# [Work task]
Write out word for word everything in the entries from the line containing "Describe the element at coordinates (66, 614)" down to the line containing "center [488, 220].", including both of those lines.
Raw data START
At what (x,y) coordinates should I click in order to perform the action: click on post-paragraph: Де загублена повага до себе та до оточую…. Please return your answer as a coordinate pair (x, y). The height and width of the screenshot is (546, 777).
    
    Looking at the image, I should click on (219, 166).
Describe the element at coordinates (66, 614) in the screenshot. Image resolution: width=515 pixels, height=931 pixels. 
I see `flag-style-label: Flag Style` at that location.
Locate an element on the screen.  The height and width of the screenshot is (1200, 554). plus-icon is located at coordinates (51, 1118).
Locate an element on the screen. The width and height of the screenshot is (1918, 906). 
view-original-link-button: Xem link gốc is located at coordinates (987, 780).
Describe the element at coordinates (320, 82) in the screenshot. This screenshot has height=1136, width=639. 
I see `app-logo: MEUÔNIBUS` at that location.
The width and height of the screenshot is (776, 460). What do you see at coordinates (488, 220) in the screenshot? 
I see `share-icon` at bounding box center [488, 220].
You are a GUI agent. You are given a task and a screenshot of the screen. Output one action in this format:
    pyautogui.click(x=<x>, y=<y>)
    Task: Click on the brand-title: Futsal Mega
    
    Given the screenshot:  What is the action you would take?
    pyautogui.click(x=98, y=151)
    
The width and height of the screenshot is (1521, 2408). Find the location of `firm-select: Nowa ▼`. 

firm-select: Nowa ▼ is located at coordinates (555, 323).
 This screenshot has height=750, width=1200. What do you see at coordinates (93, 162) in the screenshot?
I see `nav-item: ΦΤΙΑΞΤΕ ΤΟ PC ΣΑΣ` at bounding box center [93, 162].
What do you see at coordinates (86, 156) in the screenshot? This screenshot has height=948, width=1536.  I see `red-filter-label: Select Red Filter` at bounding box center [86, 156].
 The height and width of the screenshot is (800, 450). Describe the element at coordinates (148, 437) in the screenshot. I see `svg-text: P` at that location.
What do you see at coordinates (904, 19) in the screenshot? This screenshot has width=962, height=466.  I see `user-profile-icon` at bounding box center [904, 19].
Raw data END
# [Answer space]
Describe the element at coordinates (66, 614) in the screenshot. Image resolution: width=515 pixels, height=931 pixels. 
I see `flag-style-label: Flag Style` at that location.
Locate an element on the screen.  The height and width of the screenshot is (1200, 554). plus-icon is located at coordinates (51, 1118).
Locate an element on the screen. The width and height of the screenshot is (1918, 906). 
view-original-link-button: Xem link gốc is located at coordinates (987, 780).
Describe the element at coordinates (320, 82) in the screenshot. This screenshot has height=1136, width=639. 
I see `app-logo: MEUÔNIBUS` at that location.
The width and height of the screenshot is (776, 460). What do you see at coordinates (488, 220) in the screenshot? 
I see `share-icon` at bounding box center [488, 220].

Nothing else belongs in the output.